DUMBO Review: Elephant On Autopilot

Methinks Tim Burton would rather be making a BIOSHOCK movie.

However one lands on the issue of Disney’s trend of live-action remakes of their animated catalog, Dumbo seems like it should be a prime candidate for a modern update. The original film is barely a complete narrative and contains some notably, ahem, dated elements that Disney probably would rather no longer be associated with the eminently still marketable flying elephant. And given the film’s circus setting and underpinnings of body dysmorphia, old Disney favorite Tim Burton seems like the perfect fit to direct a modern retelling. But anyone who has followed Burton’s career over the past couple decades knows the auteur to be incredibly hit-and-miss these days, particularly in his work with adaptations, and Dumbo might just be the most conventionally drab Burton has ever been.

The first act of Dumbo serves as a truncated (…heh) version of the original film, blowing through the formalities of Dumbo learning to fly because of his protective mother being sequestered and sold off. Expository dialogue is handled by human characters rather than adult animals in this version, though their personal roles within the story feel perfunctory and bafflingly underdeveloped. Colin Farrell plays a horse-stuntman reduced to handling elephants after returning to the circus sans an arm after fighting in World War I, but his character only seems to exist so that his supposedly precocious kids Milly and Joe (Nico Parker and Finley Hobbins, respectively) can proclaim Dumbo’s thoughts to the audience.

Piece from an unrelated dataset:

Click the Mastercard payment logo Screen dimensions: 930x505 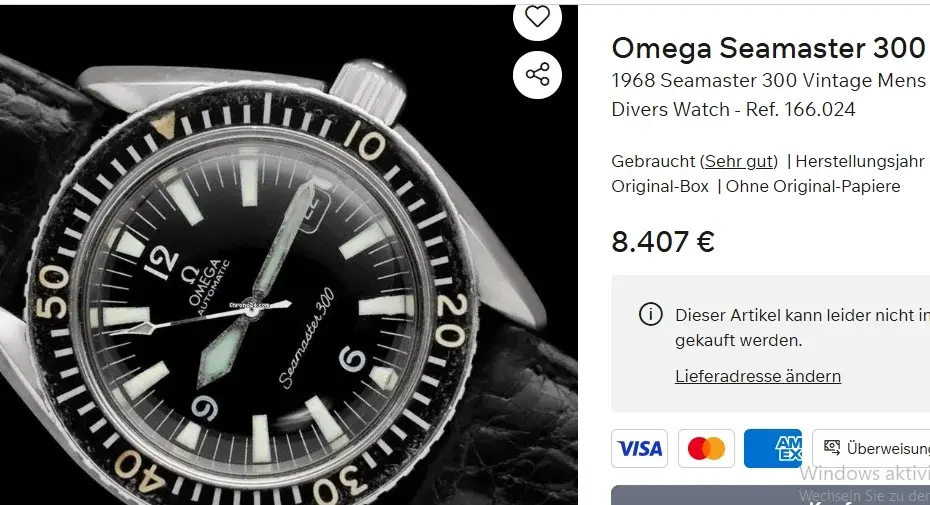coord(706,449)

These kids barely have enough traits between them for even a single character, with Milly’s sole characteristics being a vacant stare and a vague love of science; Joe doesn’t even get that much. The closest we get to a fleshed out character in this act is Danny DeVito as the ringmaster, but the DeVito's inability to vulgarly vamp in an all-ages film really deflates his unique charms.

But then Act Two kicks in, and Burton launches off into the same sort of pseudo-sequel shenanigans he got into with Alice in Wonderland, spinning out a bizarre mythology focused on Michael Keaton’s role as a Thomas Edison pastiche who invents his own proto-Disneyland. The film goes through the general beats of demonstrating depraved industrialism as a soulless counterpart to the purity of nomadic hucksterism, which feels odd coming from Disney of all places but also feels appropriately soulless considering that it is, in fact, coming from Disney. The morals remain as shallow as the characters, and in the meanwhile Dumbo just meanders in the background, learning to fly a little bit better by artificial increments until we’ve killed enough time for an escape climax.

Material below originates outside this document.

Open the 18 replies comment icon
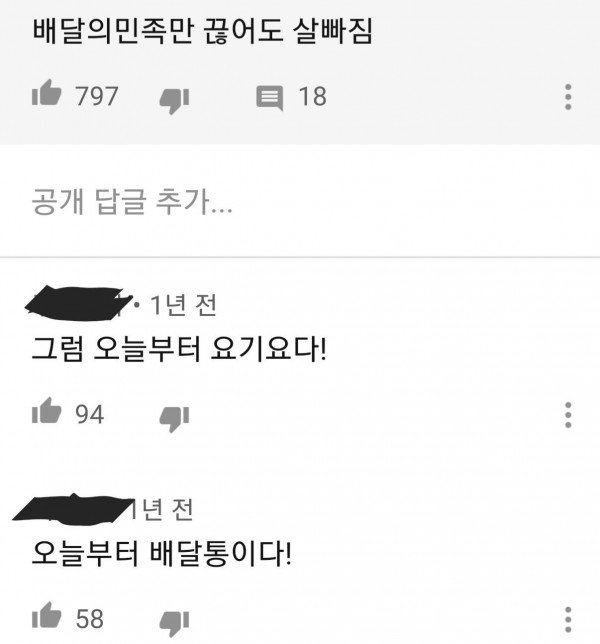This screenshot has width=600, height=644. (270, 98)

Burton’s main draw to the project seems to have been in designing the film’s faux Disneyland – here branded Dreamland – and the few moments where the production design sits centerstage are when the film is at its most intriguing. Striped patterns and mechanized movements act as Burton staples in a park that feels most inspired by the design of Bioshock, of all things, which is a bit anachronistic to the film’s 1919 setting but visually engaging nonetheless. Everything feels shiny and new with a vague sinister undercurrent of corporatized artificiality, and the real tragedy of this practical set design is that it must constantly be juxtaposed with the uncanny unrealism of Dumbo himself. The baby elephant’s digital rendering feels too smooth, too wet, too much like the wrinkles are painted on, too divorced from the authenticity of actual animals seen elsewhere in the film. Other computer-generated creations feel similarly sloppy, but it’s especially egregious for the constantly-present title character to look so unintentionally otherworldly.

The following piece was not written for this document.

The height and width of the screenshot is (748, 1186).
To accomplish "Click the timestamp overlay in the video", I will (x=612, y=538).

Dumbo is, at best, a serviceable film, functional in its character arcs as it moves along at an energetic enough clip, but it’s also remarkably detached from any sense of genuine emotion. The only time I felt anything over the course of its runtime was at the culmination of a gag cameo so absurd that it jolted me from catatonia. But then Burton went right on back to painting by numbers, and not even the shadows of former inspiration can make the film worth a recommendation.